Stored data
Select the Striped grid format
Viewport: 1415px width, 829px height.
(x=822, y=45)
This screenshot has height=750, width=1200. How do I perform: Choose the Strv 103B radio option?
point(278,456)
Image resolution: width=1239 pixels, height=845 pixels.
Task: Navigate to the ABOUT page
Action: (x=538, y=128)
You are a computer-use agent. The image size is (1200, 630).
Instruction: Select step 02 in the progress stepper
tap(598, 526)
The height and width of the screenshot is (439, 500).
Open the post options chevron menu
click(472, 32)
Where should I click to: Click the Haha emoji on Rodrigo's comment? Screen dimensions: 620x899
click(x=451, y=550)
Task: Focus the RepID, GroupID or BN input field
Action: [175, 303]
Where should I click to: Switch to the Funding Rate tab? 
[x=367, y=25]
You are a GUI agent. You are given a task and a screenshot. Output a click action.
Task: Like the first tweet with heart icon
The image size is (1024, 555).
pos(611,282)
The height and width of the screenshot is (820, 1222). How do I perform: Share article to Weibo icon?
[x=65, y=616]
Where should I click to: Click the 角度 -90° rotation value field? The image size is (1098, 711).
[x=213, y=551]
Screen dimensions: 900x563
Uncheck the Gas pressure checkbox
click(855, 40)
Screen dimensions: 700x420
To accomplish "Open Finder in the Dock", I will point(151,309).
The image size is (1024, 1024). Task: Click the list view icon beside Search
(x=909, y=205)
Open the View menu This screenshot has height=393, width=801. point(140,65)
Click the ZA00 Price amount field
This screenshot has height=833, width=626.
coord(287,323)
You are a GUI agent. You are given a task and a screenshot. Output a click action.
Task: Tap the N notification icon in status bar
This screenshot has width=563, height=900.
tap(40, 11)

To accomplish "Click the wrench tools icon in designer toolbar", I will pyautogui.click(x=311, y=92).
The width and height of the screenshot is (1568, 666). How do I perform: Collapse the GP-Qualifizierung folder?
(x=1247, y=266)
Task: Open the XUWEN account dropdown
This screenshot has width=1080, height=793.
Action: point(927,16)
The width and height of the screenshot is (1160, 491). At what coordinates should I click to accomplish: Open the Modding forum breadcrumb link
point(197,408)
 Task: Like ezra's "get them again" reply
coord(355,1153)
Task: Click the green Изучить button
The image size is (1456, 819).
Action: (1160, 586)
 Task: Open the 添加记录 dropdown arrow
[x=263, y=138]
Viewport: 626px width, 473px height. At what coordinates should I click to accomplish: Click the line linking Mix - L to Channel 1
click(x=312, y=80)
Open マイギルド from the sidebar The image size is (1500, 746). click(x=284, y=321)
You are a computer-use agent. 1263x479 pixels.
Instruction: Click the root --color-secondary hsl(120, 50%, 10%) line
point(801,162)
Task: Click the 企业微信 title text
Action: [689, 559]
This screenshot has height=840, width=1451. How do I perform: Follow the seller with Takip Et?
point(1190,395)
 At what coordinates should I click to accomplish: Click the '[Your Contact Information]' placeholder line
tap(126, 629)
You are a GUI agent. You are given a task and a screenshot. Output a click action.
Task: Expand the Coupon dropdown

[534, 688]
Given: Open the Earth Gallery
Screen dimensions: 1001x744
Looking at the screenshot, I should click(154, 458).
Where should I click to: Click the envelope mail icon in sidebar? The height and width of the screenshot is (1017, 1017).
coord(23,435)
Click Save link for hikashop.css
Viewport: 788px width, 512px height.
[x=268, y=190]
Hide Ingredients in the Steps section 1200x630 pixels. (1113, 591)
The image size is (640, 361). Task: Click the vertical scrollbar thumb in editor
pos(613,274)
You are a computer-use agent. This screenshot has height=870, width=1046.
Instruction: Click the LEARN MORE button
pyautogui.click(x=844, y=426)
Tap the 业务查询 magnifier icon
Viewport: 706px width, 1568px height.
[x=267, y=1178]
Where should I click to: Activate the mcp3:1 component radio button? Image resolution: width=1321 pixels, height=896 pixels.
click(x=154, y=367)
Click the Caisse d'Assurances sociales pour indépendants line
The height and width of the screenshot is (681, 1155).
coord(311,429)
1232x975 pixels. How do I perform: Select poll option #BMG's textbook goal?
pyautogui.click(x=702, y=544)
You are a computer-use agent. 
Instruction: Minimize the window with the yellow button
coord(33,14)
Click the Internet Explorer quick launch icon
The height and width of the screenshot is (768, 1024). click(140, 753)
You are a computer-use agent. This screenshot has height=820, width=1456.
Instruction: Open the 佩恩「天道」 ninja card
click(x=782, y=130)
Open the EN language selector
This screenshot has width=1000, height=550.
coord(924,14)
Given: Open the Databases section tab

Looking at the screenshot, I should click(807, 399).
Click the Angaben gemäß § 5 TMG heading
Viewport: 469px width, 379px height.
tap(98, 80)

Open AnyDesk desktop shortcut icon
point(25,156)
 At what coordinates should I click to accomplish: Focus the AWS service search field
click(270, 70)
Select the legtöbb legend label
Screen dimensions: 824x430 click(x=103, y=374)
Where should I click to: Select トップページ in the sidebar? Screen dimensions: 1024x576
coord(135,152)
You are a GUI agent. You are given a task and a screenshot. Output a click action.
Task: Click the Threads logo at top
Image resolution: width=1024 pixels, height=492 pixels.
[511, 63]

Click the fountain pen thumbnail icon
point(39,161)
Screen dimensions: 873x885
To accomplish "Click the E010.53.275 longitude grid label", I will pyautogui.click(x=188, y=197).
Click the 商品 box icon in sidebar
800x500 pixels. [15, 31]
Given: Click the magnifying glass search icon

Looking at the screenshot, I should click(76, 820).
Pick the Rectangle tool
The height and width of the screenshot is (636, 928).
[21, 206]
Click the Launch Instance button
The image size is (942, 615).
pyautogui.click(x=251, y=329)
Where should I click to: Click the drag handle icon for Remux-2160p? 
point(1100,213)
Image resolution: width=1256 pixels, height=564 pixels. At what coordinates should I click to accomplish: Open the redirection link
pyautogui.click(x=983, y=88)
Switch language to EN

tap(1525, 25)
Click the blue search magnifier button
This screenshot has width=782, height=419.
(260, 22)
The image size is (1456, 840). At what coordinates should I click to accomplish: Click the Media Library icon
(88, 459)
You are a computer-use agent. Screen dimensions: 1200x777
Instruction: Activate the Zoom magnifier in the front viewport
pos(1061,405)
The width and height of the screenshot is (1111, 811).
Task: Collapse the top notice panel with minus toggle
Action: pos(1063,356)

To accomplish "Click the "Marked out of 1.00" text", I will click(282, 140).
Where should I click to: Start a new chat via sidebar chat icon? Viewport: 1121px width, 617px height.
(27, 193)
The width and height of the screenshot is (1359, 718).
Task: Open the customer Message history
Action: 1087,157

• [What you are asked to do]
Every record needs to be reproduced exactly, with none skipped.

• [Response area]
Select the Striped grid format
Viewport: 1415px width, 829px height.
(x=822, y=45)
This screenshot has height=750, width=1200. How do I perform: Choose the Strv 103B radio option?
point(278,456)
Image resolution: width=1239 pixels, height=845 pixels.
Task: Navigate to the ABOUT page
Action: (x=538, y=128)
You are a computer-use agent. The image size is (1200, 630).
Instruction: Select step 02 in the progress stepper
tap(598, 526)
The height and width of the screenshot is (439, 500).
Open the post options chevron menu
click(472, 32)
Where should I click to: Click the Haha emoji on Rodrigo's comment? Screen dimensions: 620x899
click(x=451, y=550)
Task: Focus the RepID, GroupID or BN input field
Action: [175, 303]
Where should I click to: Switch to the Funding Rate tab? 
[x=367, y=25]
You are a GUI agent. You are given a task and a screenshot. Output a click action.
Task: Like the first tweet with heart icon
The image size is (1024, 555).
pos(611,282)
The height and width of the screenshot is (820, 1222). How do I perform: Share article to Weibo icon?
[x=65, y=616]
Where should I click to: Click the 角度 -90° rotation value field? The image size is (1098, 711).
[x=213, y=551]
Screen dimensions: 900x563
Uncheck the Gas pressure checkbox
click(855, 40)
Screen dimensions: 700x420
To accomplish "Open Finder in the Dock", I will point(151,309).
The image size is (1024, 1024). Task: Click the list view icon beside Search
(x=909, y=205)
Open the View menu This screenshot has height=393, width=801. point(140,65)
Click the ZA00 Price amount field
This screenshot has height=833, width=626.
coord(287,323)
You are a GUI agent. You are given a task and a screenshot. Output a click action.
Task: Tap the N notification icon in status bar
This screenshot has width=563, height=900.
tap(40, 11)

To accomplish "Click the wrench tools icon in designer toolbar", I will pyautogui.click(x=311, y=92).
The width and height of the screenshot is (1568, 666). How do I perform: Collapse the GP-Qualifizierung folder?
(x=1247, y=266)
Task: Open the XUWEN account dropdown
This screenshot has width=1080, height=793.
Action: point(927,16)
The width and height of the screenshot is (1160, 491). At what coordinates should I click to accomplish: Open the Modding forum breadcrumb link
point(197,408)
 Task: Like ezra's "get them again" reply
coord(355,1153)
Task: Click the green Изучить button
The image size is (1456, 819).
Action: (1160, 586)
 Task: Open the 添加记录 dropdown arrow
[x=263, y=138]
Viewport: 626px width, 473px height. At what coordinates should I click to accomplish: Click the line linking Mix - L to Channel 1
click(x=312, y=80)
Open マイギルド from the sidebar The image size is (1500, 746). click(x=284, y=321)
You are a computer-use agent. 1263x479 pixels.
Instruction: Click the root --color-secondary hsl(120, 50%, 10%) line
point(801,162)
Task: Click the 企业微信 title text
Action: [689, 559]
This screenshot has height=840, width=1451. How do I perform: Follow the seller with Takip Et?
point(1190,395)
 At what coordinates should I click to accomplish: Click the '[Your Contact Information]' placeholder line
tap(126, 629)
You are a GUI agent. You are given a task and a screenshot. Output a click action.
Task: Expand the Coupon dropdown

[534, 688]
Given: Open the Earth Gallery
Screen dimensions: 1001x744
Looking at the screenshot, I should click(154, 458).
Where should I click to: Click the envelope mail icon in sidebar? The height and width of the screenshot is (1017, 1017).
coord(23,435)
Click Save link for hikashop.css
Viewport: 788px width, 512px height.
[x=268, y=190]
Hide Ingredients in the Steps section 1200x630 pixels. (1113, 591)
The image size is (640, 361). Task: Click the vertical scrollbar thumb in editor
pos(613,274)
You are a computer-use agent. This screenshot has height=870, width=1046.
Instruction: Click the LEARN MORE button
pyautogui.click(x=844, y=426)
Tap the 业务查询 magnifier icon
Viewport: 706px width, 1568px height.
[x=267, y=1178]
Where should I click to: Activate the mcp3:1 component radio button? Image resolution: width=1321 pixels, height=896 pixels.
click(x=154, y=367)
Click the Caisse d'Assurances sociales pour indépendants line
The height and width of the screenshot is (681, 1155).
coord(311,429)
1232x975 pixels. How do I perform: Select poll option #BMG's textbook goal?
pyautogui.click(x=702, y=544)
You are a computer-use agent. 
Instruction: Minimize the window with the yellow button
coord(33,14)
Click the Internet Explorer quick launch icon
The height and width of the screenshot is (768, 1024). click(140, 753)
You are a computer-use agent. This screenshot has height=820, width=1456.
Instruction: Open the 佩恩「天道」 ninja card
click(x=782, y=130)
Open the EN language selector
This screenshot has width=1000, height=550.
coord(924,14)
Given: Open the Databases section tab

Looking at the screenshot, I should click(807, 399).
Click the Angaben gemäß § 5 TMG heading
Viewport: 469px width, 379px height.
tap(98, 80)

Open AnyDesk desktop shortcut icon
point(25,156)
 At what coordinates should I click to accomplish: Focus the AWS service search field
click(270, 70)
Select the legtöbb legend label
Screen dimensions: 824x430 click(x=103, y=374)
Where should I click to: Select トップページ in the sidebar? Screen dimensions: 1024x576
coord(135,152)
You are a GUI agent. You are given a task and a screenshot. Output a click action.
Task: Click the Threads logo at top
Image resolution: width=1024 pixels, height=492 pixels.
[511, 63]

Click the fountain pen thumbnail icon
point(39,161)
Screen dimensions: 873x885
To accomplish "Click the E010.53.275 longitude grid label", I will pyautogui.click(x=188, y=197).
Click the 商品 box icon in sidebar
800x500 pixels. [15, 31]
Given: Click the magnifying glass search icon

Looking at the screenshot, I should click(76, 820).
Pick the Rectangle tool
The height and width of the screenshot is (636, 928).
[21, 206]
Click the Launch Instance button
The image size is (942, 615).
pyautogui.click(x=251, y=329)
Where should I click to: Click the drag handle icon for Remux-2160p? 
point(1100,213)
Image resolution: width=1256 pixels, height=564 pixels. At what coordinates should I click to accomplish: Open the redirection link
pyautogui.click(x=983, y=88)
Switch language to EN

tap(1525, 25)
Click the blue search magnifier button
This screenshot has width=782, height=419.
(260, 22)
The image size is (1456, 840). At what coordinates should I click to accomplish: Click the Media Library icon
(88, 459)
You are a computer-use agent. Screen dimensions: 1200x777
Instruction: Activate the Zoom magnifier in the front viewport
pos(1061,405)
The width and height of the screenshot is (1111, 811).
Task: Collapse the top notice panel with minus toggle
Action: pos(1063,356)

To accomplish "Click the "Marked out of 1.00" text", I will click(282, 140).
Where should I click to: Start a new chat via sidebar chat icon? Viewport: 1121px width, 617px height.
(27, 193)
The width and height of the screenshot is (1359, 718).
Task: Open the customer Message history
Action: 1087,157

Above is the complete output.